So, in C++, this cannot even compile ( but an equivalent version in C# can):

int& DoubleValue(int nX)
{
    int nValue = nX * 2;
    return nValue; // return a reference to nValue here
} // nValue goes out of scope here

The only time where returning by reference is useful is when you are returning a reference to an existing data member in a class, or you are returning a reference to an element inside a parameter of the method. But in both cases there is really no need to return anything; as the returned reference is already freely available to the caller of the method.

So, my conclusion is, there is no need to use return by reference at all. Am I right?

share|improve this question
    
It can and does compile. That's one of things that is so very wrong with c++. To be fair, you'll get a warning. – KitsuneYMG Jan 24 '11 at 5:54
    
Your conclusion is that return-by-reference is not necessary. Your title asks whether it's useless. Please note that those are not opposites. It's possible for things to be neither. – Rob Kennedy Jan 24 '11 at 6:07
    
Can you please post the equivalent C# code that returns a local variable by reference? (I'm not saying it's not possible, I'm genuinely asking out of curiosity.) – fredoverflow Jan 24 '11 at 10:36
    
@FredOverflow, in C# everything is returned by reference if the object is a class, instead of a struct ( here's another great difference between C# and C++), so if you instantiate a class object inside your method and return it, then you are already returned by reference. – Graviton Jan 24 '11 at 11:13
    
You are either talking about returning a class object by reference or returning a reference to a class object by value. I mean something else entirely. I want to see C# code that returns a variable by reference, so that the client can say foo(42) = x; Is something like that possible in C# with the ref keyword or not? – fredoverflow Jan 24 '11 at 15:25
up vote 5 down vote accepted

The only time where returning by reference is useful is when you are returning a reference to an existing data member in a class, or you are returning a reference to an element inside a parameter of the method.

-=-=-

Tasks
a. In the forum thread about returning by reference in C++, what does KitsuneYMG say you will get when compiling the DoubleValue function?
b. Reproduce the part of the forum thread between "int& DoubleValue(int nX)" and "caller of the method.", inclusive.
The records are not relevant here.

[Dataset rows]

-=-=-

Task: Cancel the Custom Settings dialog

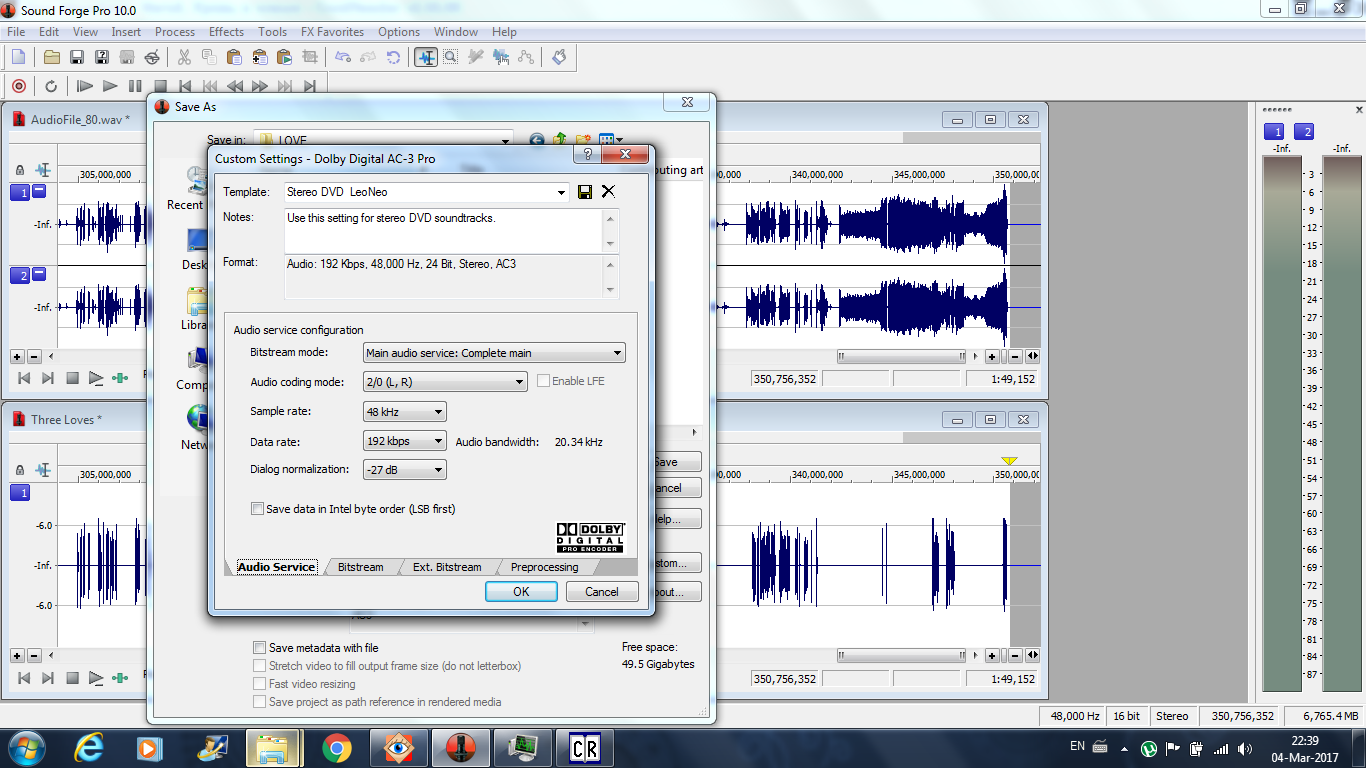Action: pos(601,592)
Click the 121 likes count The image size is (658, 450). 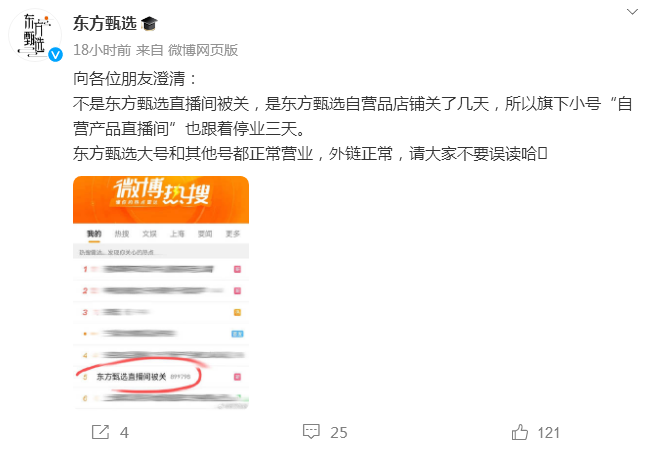548,433
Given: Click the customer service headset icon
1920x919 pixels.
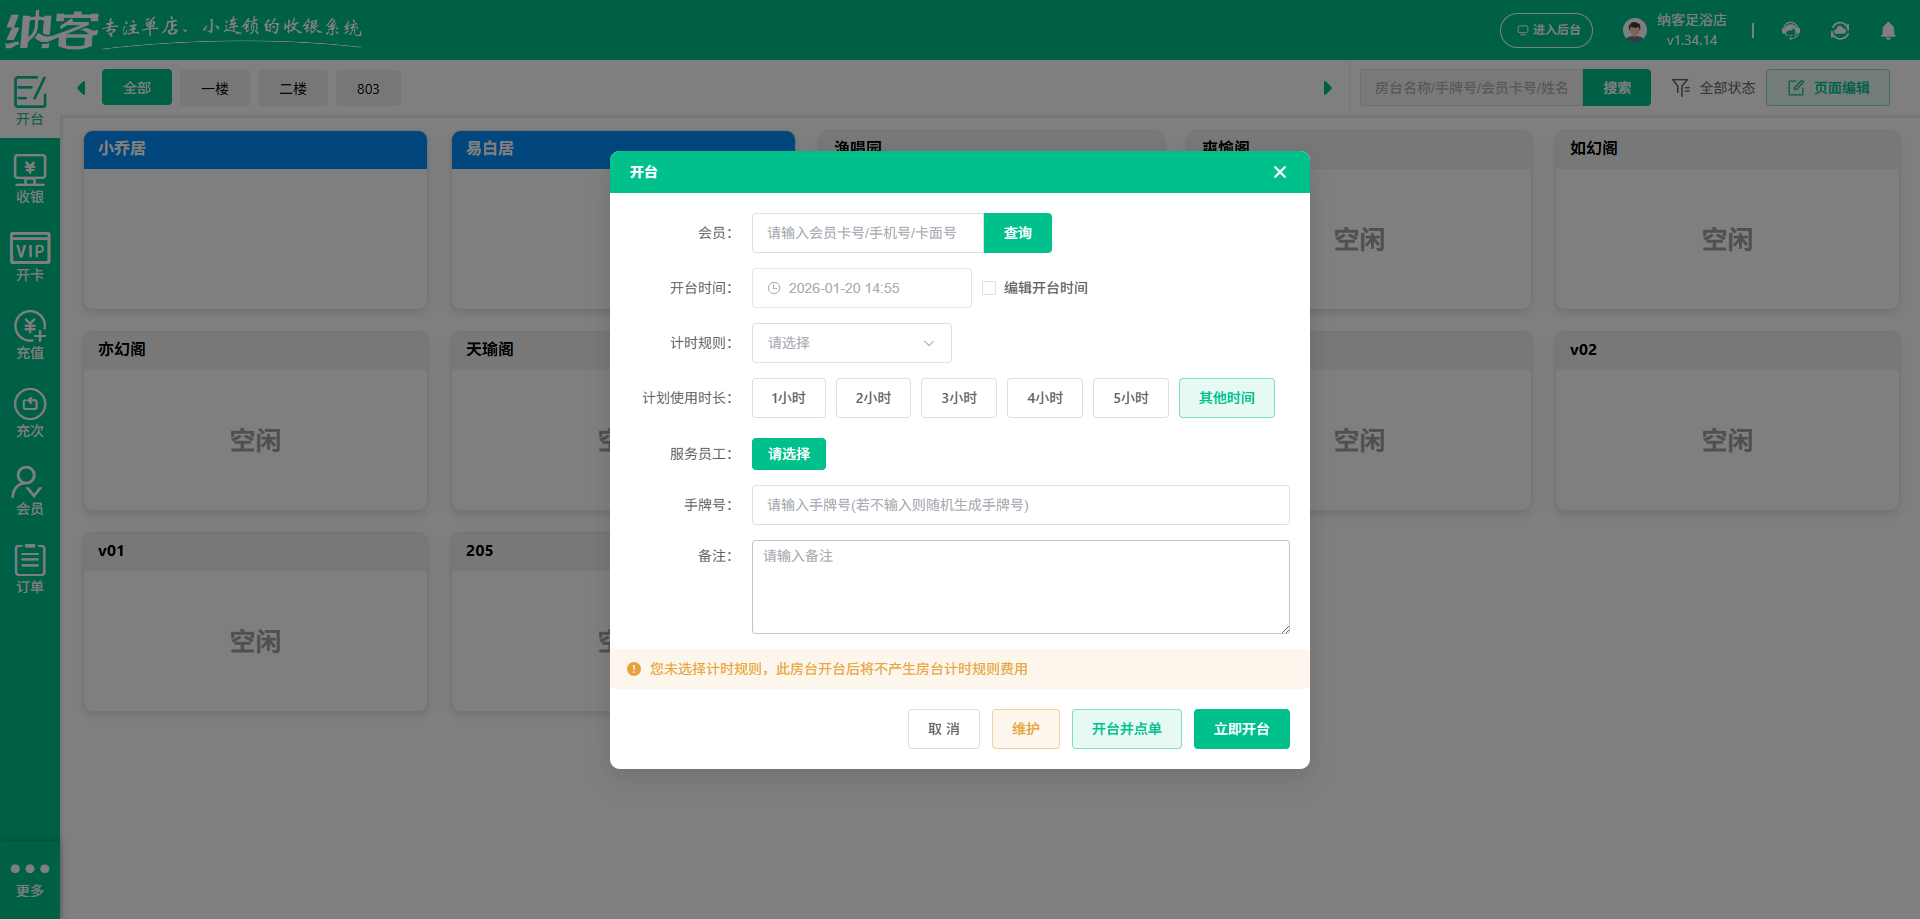Looking at the screenshot, I should [1790, 31].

-=-=-

Written answers
a. A warning.

b.
int& DoubleValue(int nX)
{
    int nValue = nX * 2;
    return nValue; // return a reference to nValue here
} // nValue goes out of scope here

The only time where returning by reference is useful is when you are returning a reference to an existing data member in a class, or you are returning a reference to an element inside a parameter of the method. But in both cases there is really no need to return anything; as the returned reference is already freely available to the caller of the method.